Eat for respiratory resilience
It is widely agreed that eating a healthy diet can be one of your body's first lines of defence against illness. It is understandable that many people currently, would like to know what they can do to support their body's natural defences against illness in general.
It is still early days in understanding this new coronavirus, so finding natural therapies that might help the body's natural defences against this virus specifically are limited. However, we do know that it is a virus which mainly affects the respiratory tract. We also know that it impacts the elderly and immunosuppressed most severely - ageing is one of the critical risk factors in reacting gravely to the infection.
It is associated with an impaired immune system and low-grade systemic inflammation due to nutrient deficiencies. As such, eating foods to build respiratory resilience and supporting longevity may be an essential prevention strategy against viral respiratory diseases.
Here are the critical nutrients identified in scientific evidence which support the immune health of your respiratory tract:
- Zinc: Zinc has been shown to have antiviral activity and is active with both acute (short term severe) and chronic (long term moderate) viral infections. Studies show that once symptoms start, those who take zinc within 24 hours are more likely to recover quicker.
The elderly are less likely to have adequate levels of meaning; their defences against viral infections are not as strong. Zinc supplementation is relatively safe, and it is worth considering to prevent more severe illness in those who are vulnerable.

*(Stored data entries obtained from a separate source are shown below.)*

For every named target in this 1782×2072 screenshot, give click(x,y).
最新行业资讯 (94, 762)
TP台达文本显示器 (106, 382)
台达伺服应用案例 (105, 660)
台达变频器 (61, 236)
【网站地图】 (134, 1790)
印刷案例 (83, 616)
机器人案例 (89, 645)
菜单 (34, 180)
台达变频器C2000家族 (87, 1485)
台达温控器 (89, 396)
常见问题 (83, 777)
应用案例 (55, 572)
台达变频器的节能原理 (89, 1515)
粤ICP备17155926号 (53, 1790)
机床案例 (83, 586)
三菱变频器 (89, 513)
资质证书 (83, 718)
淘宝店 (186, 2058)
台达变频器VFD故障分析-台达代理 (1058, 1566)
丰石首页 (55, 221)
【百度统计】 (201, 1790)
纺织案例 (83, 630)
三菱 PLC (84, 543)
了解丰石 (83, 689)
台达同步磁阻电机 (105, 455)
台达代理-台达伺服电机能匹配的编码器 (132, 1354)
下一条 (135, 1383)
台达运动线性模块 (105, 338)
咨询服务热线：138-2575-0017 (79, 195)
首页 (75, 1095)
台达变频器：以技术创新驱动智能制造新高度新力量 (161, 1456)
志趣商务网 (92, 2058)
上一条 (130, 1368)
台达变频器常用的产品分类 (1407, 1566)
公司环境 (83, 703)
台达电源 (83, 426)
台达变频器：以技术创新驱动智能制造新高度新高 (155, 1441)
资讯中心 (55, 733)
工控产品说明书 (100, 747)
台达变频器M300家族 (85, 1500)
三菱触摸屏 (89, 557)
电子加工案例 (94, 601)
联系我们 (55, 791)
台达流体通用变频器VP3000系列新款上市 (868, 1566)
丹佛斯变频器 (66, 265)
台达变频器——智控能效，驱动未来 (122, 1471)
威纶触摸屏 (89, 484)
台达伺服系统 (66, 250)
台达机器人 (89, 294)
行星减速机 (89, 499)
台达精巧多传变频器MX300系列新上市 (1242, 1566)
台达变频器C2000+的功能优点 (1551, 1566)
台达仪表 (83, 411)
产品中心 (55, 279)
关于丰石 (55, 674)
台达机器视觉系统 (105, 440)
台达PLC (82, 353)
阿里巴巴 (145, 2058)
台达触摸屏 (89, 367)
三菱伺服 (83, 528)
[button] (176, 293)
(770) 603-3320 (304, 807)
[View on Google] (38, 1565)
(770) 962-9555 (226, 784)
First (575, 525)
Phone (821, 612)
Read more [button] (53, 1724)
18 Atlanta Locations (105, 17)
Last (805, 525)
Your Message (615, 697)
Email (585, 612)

- Vitamin C: Increasing vitamin C in people who are infected with a virus has been shown to shorten the duration of the illness and prevent further complications. In China, studies are investigating the effect of high dose vitamin C in severe COVID-19 cases. The patients who were given high dose vitamin C vs. those who weren't had better outcomes. If you develop symptoms consider supplementing with vitamin C or eat vitamin C enriched foods such as pepper, kiwi fruit and broccoli.
- N-Acetylcysteine (NAC): The evidence to support NAC's effect on bolstering the immune system and its antiviral impacts are limited. However, NAC's effect on the body may help prevent the severe onset of viral diseases such as pneumonia. A study involving influenza demonstrated NAC's ability to inhibit viral replication and stop the recruitment or inflammatory molecule called cytokines, which can cause more damage to the respiratory tract and lungs. NAC may also help repair any damage caused by the immune response to the virus. As NAC can become corrosive in the body at high doses, it is best to work with a health practitioner to decide on the right dosage for you, if needed.
- Vitamin A: There has been some controversy with vitamin A, as its effects are dependent on a person's vitamin A status. In those with nutrient deficiencies increasing vitamin A consumption does support the immune response. However, in those who already have optimal levels of vitamin A, increasing levels of vitamin A can suppress the immune system, so you are more exposed to an attack from a viral pathogen. As such, it is best to consume vitamin A enriched foods through the diet, which comprise organ meat (liver), orange and yellow vegetables, and dried apricots.
Eating to protect yourself against respiratory tract infections is a great way to maintain overall health and wellbeing. Rather than focusing on immune-boosting and getting carried away buying every antioxidant and antimicrobial, you can get your hands on, start simple.
Increase colourful vegetables and fruit in the diet, eat more healthy fats and eat nutrient-dense foods such as organ meats and shellfish to reset and build a resilient and healthy body that is durable for any provocation.